Mas, durante a pandemia de Covid-19, a atividade industrial teve uma paralisação de quase 100%. E para entender o impacto desta paralisação, basta pensar no que aconteceria se você, de repente, sem planejamento, deixasse de trabalhar por 45 dias. O que aconteceria com sua casa se isso acontecesse? Você gastaria sua reserva de emergência (se tiver uma), atrasaria pagamentos, teria que reduzir as despesas básicas ao mínimo possível. Após 45 dias, toda a sua receita seria dividida entre as despesas atuais e as despesas acumuladas nos 45 dias em que você não ganhou dinheiro. Então qualquer investimento que você planejava fazer, como comprar um sofá novo, uma TV maior, uma geladeira com wi-fi ou uma reforma no telhado, terão de ficar para outra hora. Primeiro você precisa remar de volta para onde estava antes de a correnteza te arrastar para trás.
Agora, imagine que, em vez de você e sua casa, estamos falando de uma fábrica. Uma fábrica que precisou parar de produzir por 45 dias, sem tempo para planejar essa parada. A partir da semana que vem, tudo será desativado por 45 dias. A fonte de renda da fábrica também irá secar, porque fábricas ganham dinheiro vendendo o que fabricam. A fábrica tem capital de giro limitado (como a sua reserva de emergência), que será fatalmente consumido pela falta de receita. Após 45 dias, a fábrica retoma as atividades, mas, antes de vender, ela precisa comprar a matéria-prima e transformá-la. Normalmente isso é feito com o capital de giro — é por isso que ele se chama “capital de giro”: serve para manter a operação girando —, mas o capital de giro foi usado para manter a fábrica parada.
Só que o cenário piora: porque a matéria-prima vem de outra fábrica que está na mesma situação. E quem compra sua produção, seja indústria ou comércio, também está na mesma situação. É literalmente o travamento do sistema. Como se reinicia um sistema travado de um jeito que nunca aconteceu?

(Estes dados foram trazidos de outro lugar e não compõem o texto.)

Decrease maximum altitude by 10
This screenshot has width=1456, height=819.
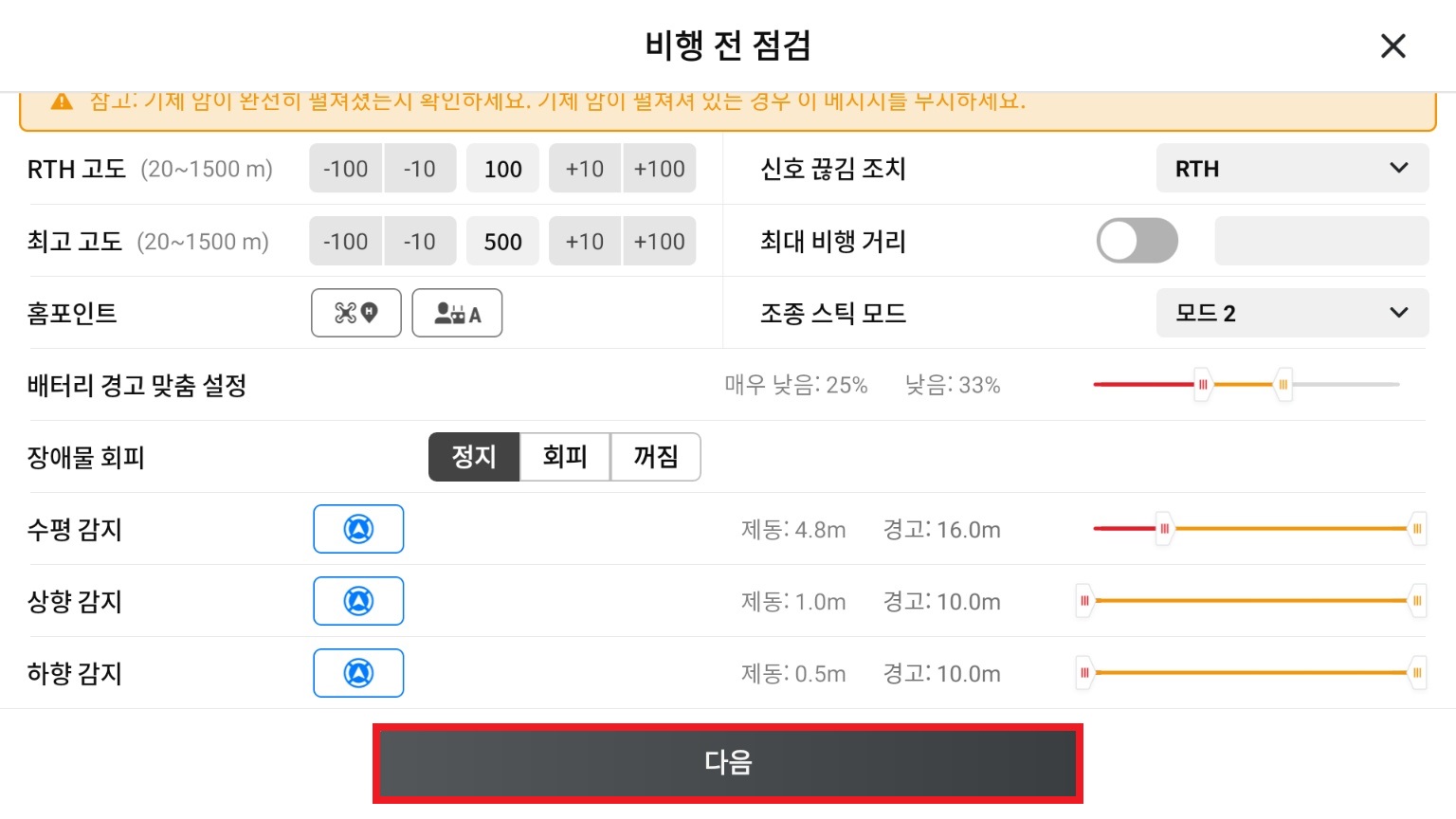(420, 241)

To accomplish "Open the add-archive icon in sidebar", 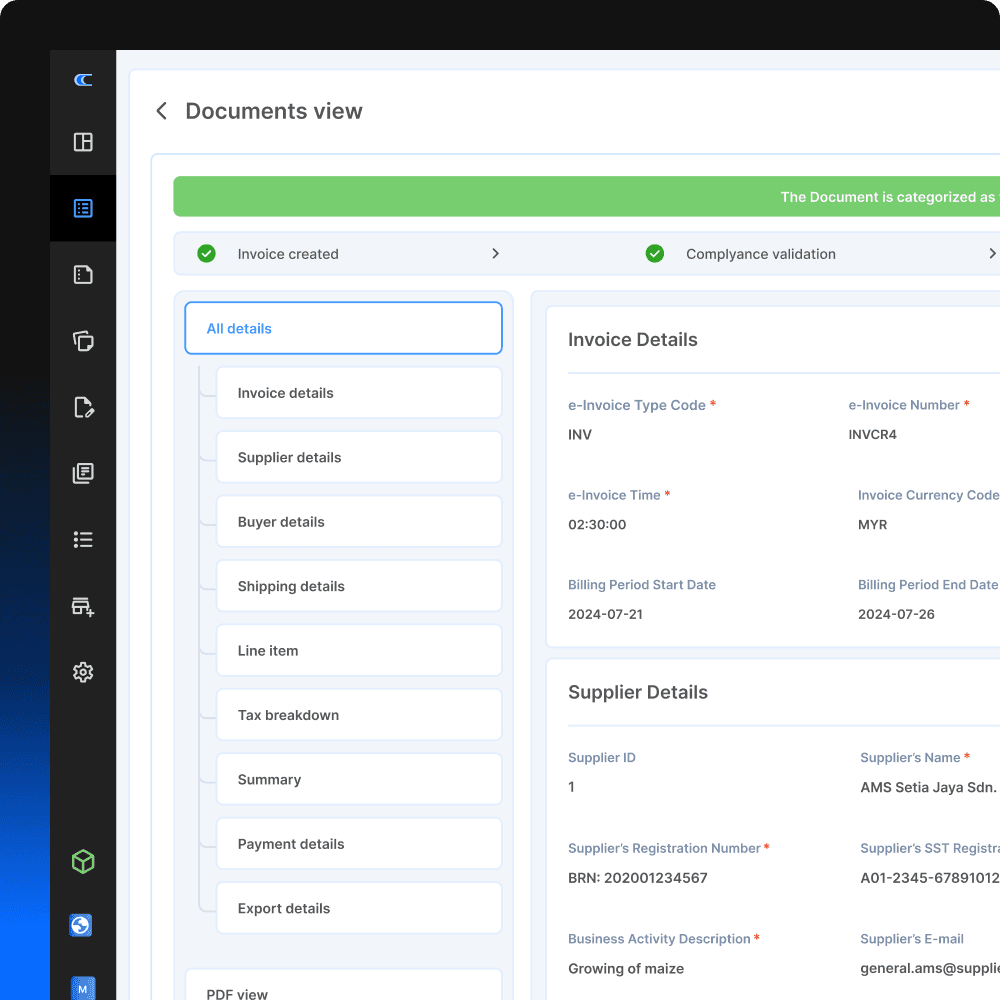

É exatamente isso o que está acontecendo com a indústria de automóveis neste momento. A indústria automobilística parou, assim como seus fornecedores e os fornecedores de seus fornecedores. Com a retomada da atividade, houve a retomada da demanda. Pessoas voltaram a comprar carros, fabricantes voltaram a produzir carros. Mas a produção de carros depende de componentes terceirizados e matérias-primas. Como a atividade parou quase por completo, as empresas estão com menos capital de giro ou endividadas. Pouco capital de giro limita a capacidade de produção, endividamento limita o crédito, e a falta de crédito também limita a capacidade de produção (isso tudo posto de forma simplificada, ok?). Com isso a oferta de insumos diminui.
Como o sistema econômico global é complexo, as soluções não são claras — na verdade, sequer os problemas são iguais para todos, por isso as soluções são complexas. Isso é o que se costuma chamar de “Wicked Problem”, um problema complexo de difícil solução por não haver uma solução única. Cada caso se resolve de acordo com sua situação. Alguns conseguem crédito, outros têm capital de giro, outros conseguem margens maiores (novamente, isso tudo posto de forma simplificada para melhor compreensão).
Normalmente quando há menos oferta do que demanda, há uma oportunidade de fazer dinheiro atendendo a demanda. Mas desta vez esta oportunidade não pode ser explorada, porque o sistema parou. O dinheiro simplesmente parou de circular. A capacidade de produzir está temporariamente reduzida. E é por isso que os preços subiram: é preciso manter estruturas, investimento, desenvolvimento e pagamentos com um menor volume de vendas — um volume reduzido não pela falta de demanda, mas pela impossibilidade de se produzir mais.
É por isso que o preço do aço subiu quase 200% desde março de 2020, quando a pandemia começou a frear a economia. Quando a OMS decretou a pandemia do novo coronavírus, muitas siderúrgicas interromperam a produção temendo uma grande recessão pela frente. Como a queda na demanda foi menor que o previsto, há escassez do insumo. Há também outros fatores como o fato de a produção de aço ser um duopólio, na prática, mas muito dos preços atuais do aço tem a ver com a redução da oferta — algo que, segundo os analistas, só irá normalizar ao longo de 2022.
Cara, cadê meus chips?
Outro insumo que está afetando drasticamente não apenas a produção e o preço dos carros, mas de absolutamente tudo o que usa um mínimo de eletrônica hoje em dia, são os semicondutores (ou chips eletrônicos ou, simplesmente, microchips).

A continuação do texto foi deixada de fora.